Variance Of The F Distribution

Succeeding to results of moments from above paragraph, we proceed to ask for the variance of F distribution. Please recall that we have the 2nd ordinary moment of the chi-square $E_2\lbrack(\chi_{\nu}^2)^2\rbrack=\nu^2+2\cdot\nu$.

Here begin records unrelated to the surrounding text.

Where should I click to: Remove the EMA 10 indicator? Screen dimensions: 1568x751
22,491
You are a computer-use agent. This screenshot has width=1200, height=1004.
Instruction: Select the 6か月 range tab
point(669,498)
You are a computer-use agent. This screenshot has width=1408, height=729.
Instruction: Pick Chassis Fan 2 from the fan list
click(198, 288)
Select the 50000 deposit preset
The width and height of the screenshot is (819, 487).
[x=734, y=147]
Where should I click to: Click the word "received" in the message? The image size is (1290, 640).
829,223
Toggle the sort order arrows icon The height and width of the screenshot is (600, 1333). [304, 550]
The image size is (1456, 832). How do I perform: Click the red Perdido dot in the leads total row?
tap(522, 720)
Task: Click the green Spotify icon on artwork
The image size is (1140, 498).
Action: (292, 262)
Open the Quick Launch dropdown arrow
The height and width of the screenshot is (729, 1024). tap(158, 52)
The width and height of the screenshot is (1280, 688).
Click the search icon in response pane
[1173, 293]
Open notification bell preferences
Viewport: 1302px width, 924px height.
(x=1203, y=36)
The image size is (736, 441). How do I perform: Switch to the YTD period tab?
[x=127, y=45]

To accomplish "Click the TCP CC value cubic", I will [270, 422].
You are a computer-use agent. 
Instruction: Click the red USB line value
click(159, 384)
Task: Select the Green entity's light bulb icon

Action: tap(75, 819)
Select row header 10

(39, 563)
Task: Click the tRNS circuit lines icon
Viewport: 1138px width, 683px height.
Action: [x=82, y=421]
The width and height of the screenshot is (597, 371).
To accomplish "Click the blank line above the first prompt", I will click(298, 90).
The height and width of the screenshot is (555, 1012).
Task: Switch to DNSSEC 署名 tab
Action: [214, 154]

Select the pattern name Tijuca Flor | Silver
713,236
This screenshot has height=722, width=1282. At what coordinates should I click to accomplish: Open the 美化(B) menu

➀$Var\lbrack f\rbrack$=$E\lbrack f^2\rbrack$-$E^2\lbrack f\rbrack$, next to figure out $E\lbrack f^2\rbrack$

$E\lbrack f^2\rbrack$
$=E\lbrack (\frac {\chi_{\nu_1}^2}{\nu_1}/\frac {\chi_{\nu_2}^2}{\nu_2})^2\rbrack$
$=(\frac {\nu_2}{\nu_1})^2\cdot E\lbrack (\frac {\chi_{\nu_1}^2}{\chi_{\nu_2}^2})^2\rbrack$
$=(\frac {\nu_2}{\nu_1})^2\cdot E\lbrack (\chi_{\nu_1}^2)^2\rbrack\cdot E\lbrack (\frac {1}{\chi_{\nu_2}^2})^2\rbrack$
$=(\frac {\nu_2}{\nu_1})^2\cdot(\nu_1^2+2\cdot\nu_1)\cdot\frac {1}{(\nu_2-2)\cdot(\nu_2-4)}$
$=\frac {\nu_2^2}{\nu_1}\cdot(\nu_1+2)\cdot\frac {1}{(\nu_2-2)\cdot(\nu_2-4)}$

➁therefore, the variance could now be expressed:
$Var\lbrack f\rbrack$
$=E\lbrack f^2\rbrack$-$E^2\lbrack f\rbrack$
$=\frac {\nu_2^2}{\nu_1}\cdot(\nu_1+2)\cdot\frac {1}{(\nu_2-2)\cdot(\nu_2-4)}$-$(\frac {\nu_2}{\nu_2-2})^2$
$=\frac {\nu_2^2\cdot(\nu_1+2)\cdot(\nu_2-2)}{\nu_1\cdot(\nu_2-2)^2\cdot(\nu_2-4)}$-$\frac {\nu_1\cdot\nu_2^2\cdot(\nu_2-4)}{\nu_1\cdot(\nu_2-2)^2\cdot(\nu_2-4)}$
$=\frac {2\cdot\nu_2^2\cdot(\nu_1+\nu_2-2)}{\nu_1\cdot(\nu_2-2)^2\cdot(\nu_2-4)}$
, where $\nu_2>4$ is the condition, it must hold!!!